Print the entries below word for word; the pictures stay out of your copy.

[Stored data entries]
╭──
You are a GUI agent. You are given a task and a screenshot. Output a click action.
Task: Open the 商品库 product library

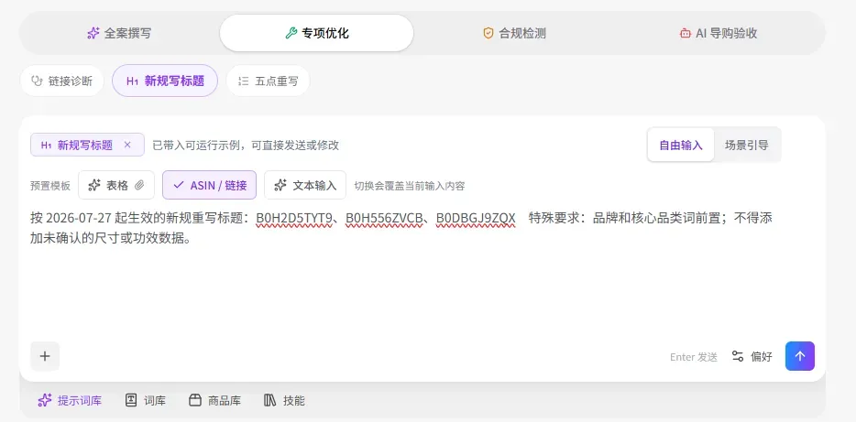coord(214,401)
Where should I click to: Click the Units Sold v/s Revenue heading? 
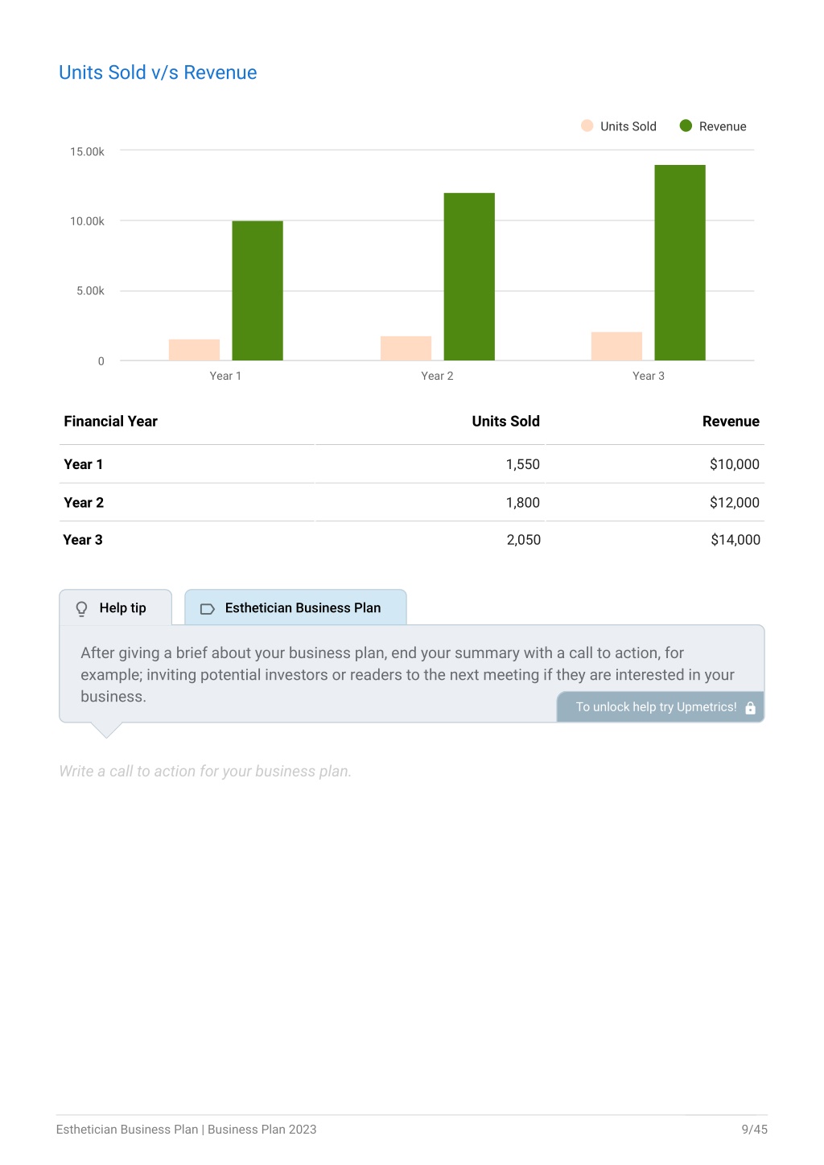[158, 72]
╰──
# [THE COMPLETED TASK]
You are a GUI agent. You are given a task and a screenshot. Output a click action.
Task: Open the 商品库 product library

coord(214,401)
Where should I click to: Click the Units Sold v/s Revenue heading? 
[158, 72]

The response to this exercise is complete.